__Exercise objective__: Find the line below with "Select the third thumbnail showing back view". Print it and every line after it exactly, through the last line, leaving out the pictures.

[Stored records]

--- START ---

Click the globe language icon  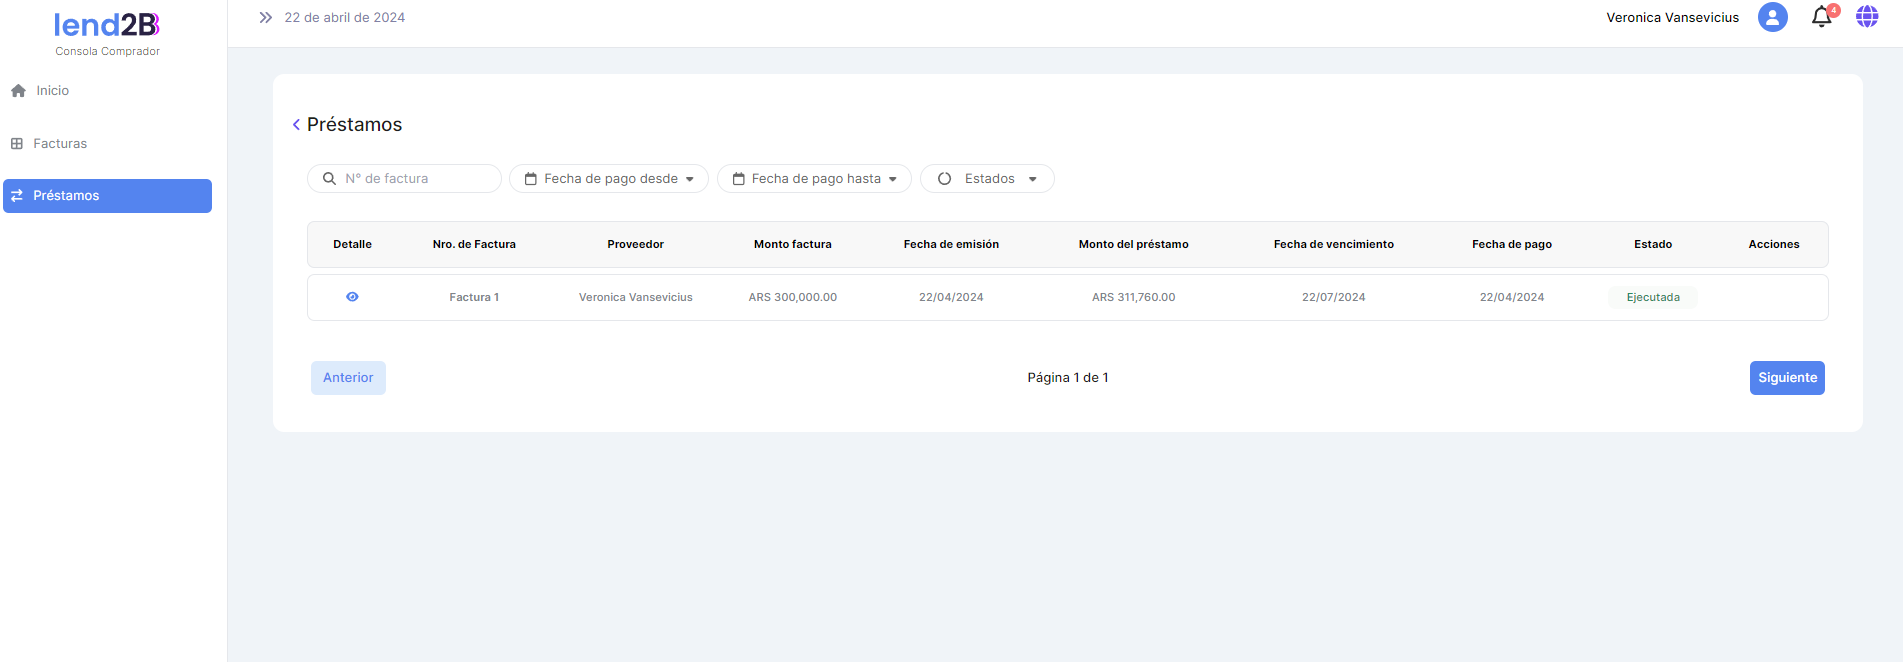point(1866,17)
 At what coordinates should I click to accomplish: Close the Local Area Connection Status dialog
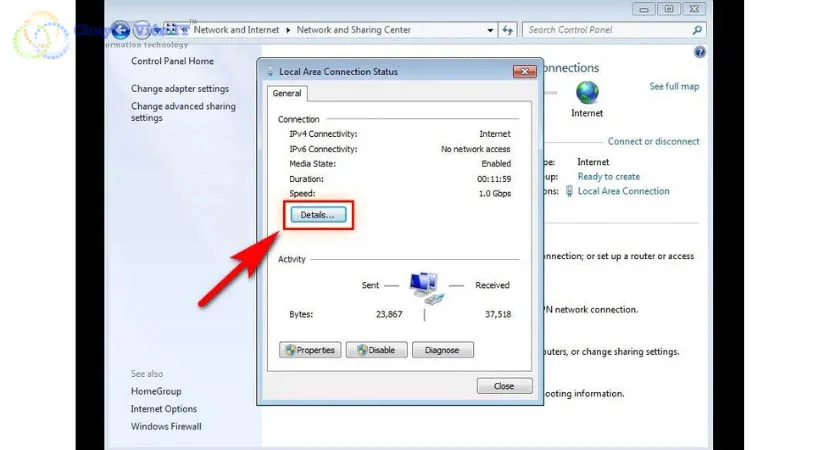click(524, 72)
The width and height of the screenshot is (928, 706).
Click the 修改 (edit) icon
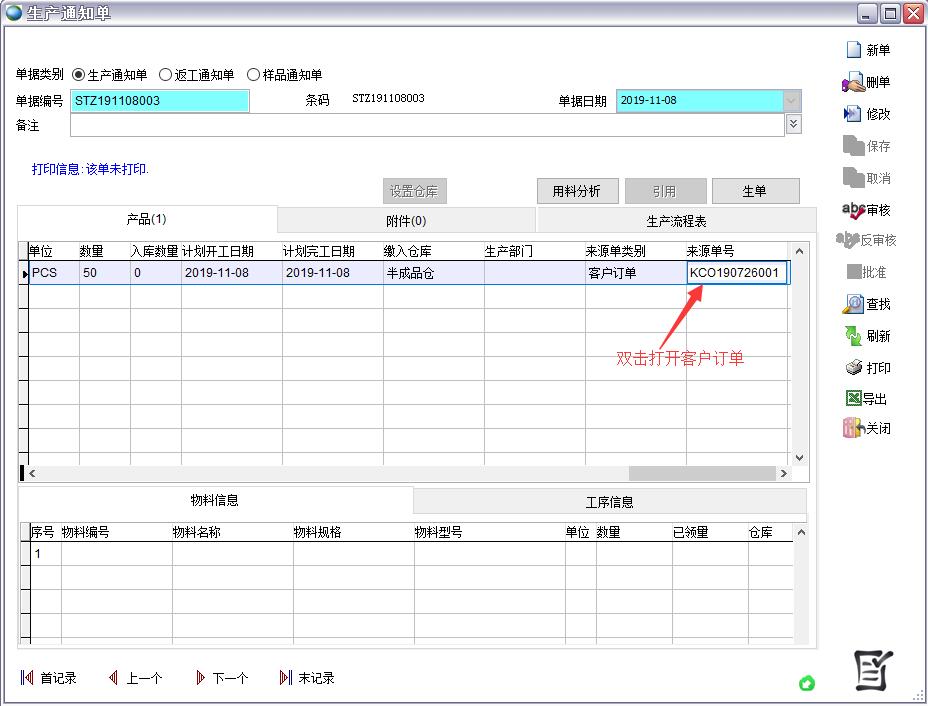pyautogui.click(x=853, y=114)
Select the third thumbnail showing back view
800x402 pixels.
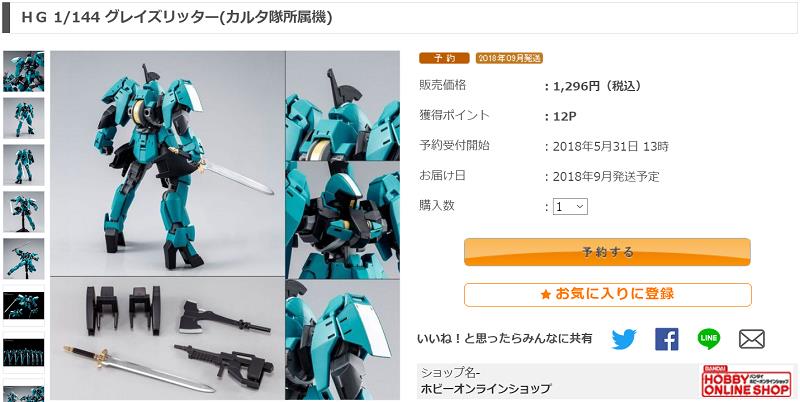(x=23, y=165)
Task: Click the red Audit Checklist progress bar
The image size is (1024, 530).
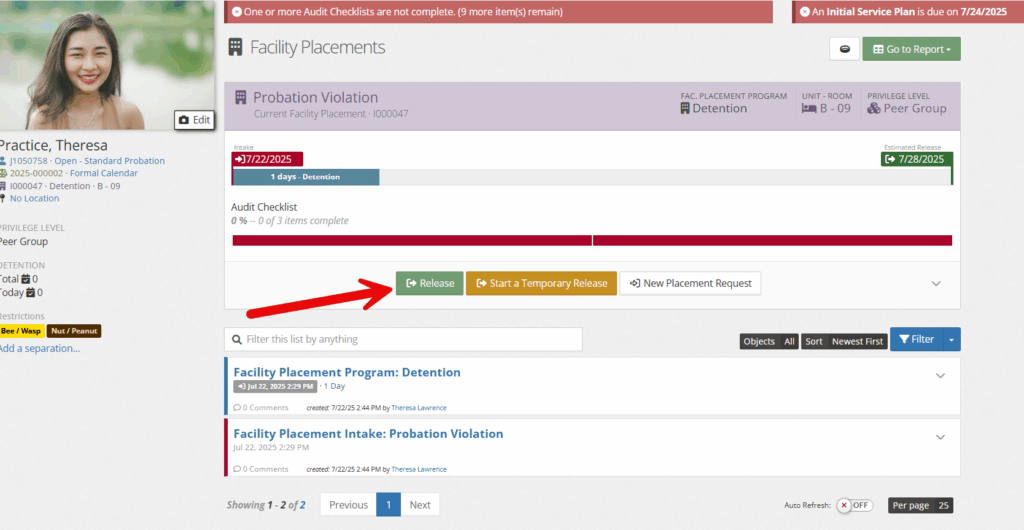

--- END ---

__Completed task__:
Select the third thumbnail showing back view
800x402 pixels.
(x=23, y=165)
Task: Click the red Audit Checklist progress bar
The image size is (1024, 530).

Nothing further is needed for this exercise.